* Tasks for this exercise *
(a) In the page excerpt about memorable songs, what happened on the night Big Brother began?
(b) Pick up the piece on people's most memorable songs after its last sentence and keep writing in the same manner.
Start Page excerpt
2. PAUL MORLEY - rock journalist
Being Boiled by the Human League
I remember hearing 'Being Boiled' by the Human League
about a quarter of a century ago - a mix up of glam
Sheffield steel, Dali melt, Fausty distortion, Meek
DIY sound effects, dinky Kraftwerk electronics and
the deadest of pans (it advocated a ban on the cruel
abuse of silk worms) and Johnny Rotten dismissed the
group as 'trendy hippies'. I felt that this was the
sound of the future, and hoped that by, say, the year
2003, songs like this were filling the charts. In
some ways that prediction might be coming true.
3. JOSEPH O'CONNOR - novelist
Big Brother Theme Music by Oakenfold and Grey
I'd prefer if I actually liked the song that had the
deepest effect on me because, objectively, I can't
stand it. But Big Brother began on the night my son
was born, and somehow the tune got mixed up in my
consciousness with the happiness of becoming a father.
I really wish this bit of my soundtrack was by Elvis
Costello or Bessie Smith. But when I hear those grimly
portentous synthesiser chords, I can't help but feel
an ache of helpless love.
4. GURINDER CHADHA - director, Bend it like Beckham
Gangsters by The Special AKA
I saw the Specials on the first two tone tour and
they and their music blew me away. It was a time when
second-generation Asian and black kids were not putting
up with what their parents had, but at the same time
the NF and BNP were rising steadily and this idea
of black and white singing together drawing from old
ska sounds, reggae and punk was liberating as a soundtrack
to my political awakenings at that time.
5. JONATHAN WILKES - star of The Rocky Horror Show
Angels by Robbie Williams
My most memorable song is also my favourite song and
is by my best mate. My memory of it is the feeling
I got standing backstage and watching 125,000 people
singing back to him; it just sent shivers down my
spine. Every time I see him on tour and he sings it
the reaction is always amazing.
6. MARK WALLINGER - artist
Madame George by Van Morrison
The sense of desire and loss expressed in this song
is so sad because it dares one to try to hear it again
as if for the first time. It describes our exile from
our past. Radical, allusive, heartbreaking, and the
ultimate three-chord trick.
7. NEIL SPENCER - writer
What's So Good About Goodbye? by Smokey Robinson &
the Miracles
When Bob Dylan dubbed Smokey Robinson 'America's greatest
living poet' he was only half fooling. Robinson's
lyrical dexterity equalled that of a previous generation's
maestros such as Cole Porter, and framed romance in
less knowing, more idealistic terms. The Beatles,
Stones and Costello were among many who covered and
took inspiration from songs like this heart-acher
and its dazzling falsetto vocals.
8. JEAN PIERRE - cashier at Tower Records, Piccadilly
Circus
Imagine by John Lennon
I know it's a cliché, but I love this song
simply for Lennon's vision of the world: What he thought
the world should be like. As soon as I heard it, it
had an enormous effect on me. It's one I never tire
of listening to. And I listen to music absolutely
all day!
9. GEOFF TRAVIS - founder of Rough Trade
This Charming Man by The Smiths
I was fortunate enough to be in the studio when this
track was recorded. It's one of the most sublime songs.
End Page excerpt
Start Given records
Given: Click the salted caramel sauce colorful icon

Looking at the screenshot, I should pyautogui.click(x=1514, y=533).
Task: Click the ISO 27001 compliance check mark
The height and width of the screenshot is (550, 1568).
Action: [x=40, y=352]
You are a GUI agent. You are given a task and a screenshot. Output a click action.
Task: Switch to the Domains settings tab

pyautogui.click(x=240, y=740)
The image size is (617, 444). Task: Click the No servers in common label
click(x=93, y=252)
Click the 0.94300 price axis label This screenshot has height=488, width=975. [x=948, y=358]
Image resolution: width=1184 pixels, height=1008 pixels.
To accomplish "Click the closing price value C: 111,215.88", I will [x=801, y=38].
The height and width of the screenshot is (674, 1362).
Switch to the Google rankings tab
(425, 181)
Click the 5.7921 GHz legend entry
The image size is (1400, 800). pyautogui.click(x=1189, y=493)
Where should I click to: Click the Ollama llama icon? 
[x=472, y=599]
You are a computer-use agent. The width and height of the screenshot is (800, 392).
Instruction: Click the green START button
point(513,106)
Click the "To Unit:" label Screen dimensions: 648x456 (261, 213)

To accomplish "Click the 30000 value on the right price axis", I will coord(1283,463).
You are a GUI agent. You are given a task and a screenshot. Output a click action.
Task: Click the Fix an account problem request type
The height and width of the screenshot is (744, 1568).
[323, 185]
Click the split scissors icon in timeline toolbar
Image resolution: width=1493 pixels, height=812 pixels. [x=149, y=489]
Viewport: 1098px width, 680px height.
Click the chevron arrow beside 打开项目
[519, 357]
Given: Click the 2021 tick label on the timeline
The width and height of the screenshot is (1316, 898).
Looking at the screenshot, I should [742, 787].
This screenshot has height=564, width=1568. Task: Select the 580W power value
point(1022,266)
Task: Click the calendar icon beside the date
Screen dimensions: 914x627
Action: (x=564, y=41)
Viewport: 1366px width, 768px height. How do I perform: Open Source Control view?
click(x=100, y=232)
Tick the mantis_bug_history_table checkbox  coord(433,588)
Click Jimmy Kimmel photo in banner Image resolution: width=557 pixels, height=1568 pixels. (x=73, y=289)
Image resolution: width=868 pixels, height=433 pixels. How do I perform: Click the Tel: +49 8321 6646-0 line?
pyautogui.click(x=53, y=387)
End Given records
* Replies *
(a) Joseph O'Connor's son was born.

(b)
A great thing about it is there is a stop in the record:
I love that. It shows supreme confidence to have silence
in the middle of a song, and it increases the drama
of the track. This song slides down your sensibilities.
And the first line is a wonderful Oscar Wilde moment.
10. TOBY LITT - novelist
Whispering Pines by The Band
Sitting in a tiny white Lancia, surrounded by fog,
in the car park at Calais, having just missed our
ferry, 18 hours after setting out from the South of
France, at least four very-near-death incidents behind
us, my best friend, J, put on 'Whispering Pines' by
The Band.
11. JAMIE BYNG - publisher, Canongate Books
We People (Who are Darker then Blue) by Curtis Mayfield
Depends when and where, but a record that never fails
to knock me sideways physically and emotionally is
this one. Recorded live in 1970 this combines sublime
vocals, searching lyrics and many melodic moods. Same
could be said of Stevie Wonder's 'As'. Both anthems.
Two geniuses.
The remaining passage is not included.